Stored data
=-=-=-=-=
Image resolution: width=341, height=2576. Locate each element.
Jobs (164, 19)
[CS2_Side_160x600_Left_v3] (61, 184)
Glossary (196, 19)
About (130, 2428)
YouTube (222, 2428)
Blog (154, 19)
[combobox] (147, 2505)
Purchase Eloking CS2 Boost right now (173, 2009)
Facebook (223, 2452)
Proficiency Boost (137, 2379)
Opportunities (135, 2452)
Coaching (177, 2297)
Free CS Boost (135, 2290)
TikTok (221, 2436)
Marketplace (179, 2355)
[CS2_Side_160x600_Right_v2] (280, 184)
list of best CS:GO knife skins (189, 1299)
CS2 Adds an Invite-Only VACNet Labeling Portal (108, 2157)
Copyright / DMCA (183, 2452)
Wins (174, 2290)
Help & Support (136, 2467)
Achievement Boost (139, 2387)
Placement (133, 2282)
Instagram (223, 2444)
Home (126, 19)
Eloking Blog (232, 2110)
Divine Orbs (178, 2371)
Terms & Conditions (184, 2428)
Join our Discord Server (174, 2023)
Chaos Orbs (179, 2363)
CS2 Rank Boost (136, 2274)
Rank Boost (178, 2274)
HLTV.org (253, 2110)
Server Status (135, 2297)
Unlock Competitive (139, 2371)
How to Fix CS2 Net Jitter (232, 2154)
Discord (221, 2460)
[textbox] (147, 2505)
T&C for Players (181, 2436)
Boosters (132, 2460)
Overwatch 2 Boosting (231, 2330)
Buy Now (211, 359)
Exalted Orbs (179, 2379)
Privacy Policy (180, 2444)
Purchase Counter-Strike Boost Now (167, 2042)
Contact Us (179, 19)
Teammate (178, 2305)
=-=-=-=-=
▶ **Problem to solve**
Starting with the line that contains "Instagram (223, 2444)", return each line through the last one of the data above, exactly as written and nothing more.

▶ **Solution to this problem**
Instagram (223, 2444)
Home (126, 19)
Eloking Blog (232, 2110)
Divine Orbs (178, 2371)
Terms & Conditions (184, 2428)
Join our Discord Server (174, 2023)
Chaos Orbs (179, 2363)
CS2 Rank Boost (136, 2274)
Rank Boost (178, 2274)
HLTV.org (253, 2110)
Server Status (135, 2297)
Unlock Competitive (139, 2371)
How to Fix CS2 Net Jitter (232, 2154)
Discord (221, 2460)
[textbox] (147, 2505)
T&C for Players (181, 2436)
Boosters (132, 2460)
Overwatch 2 Boosting (231, 2330)
Buy Now (211, 359)
Exalted Orbs (179, 2379)
Privacy Policy (180, 2444)
Purchase Counter-Strike Boost Now (167, 2042)
Contact Us (179, 19)
Teammate (178, 2305)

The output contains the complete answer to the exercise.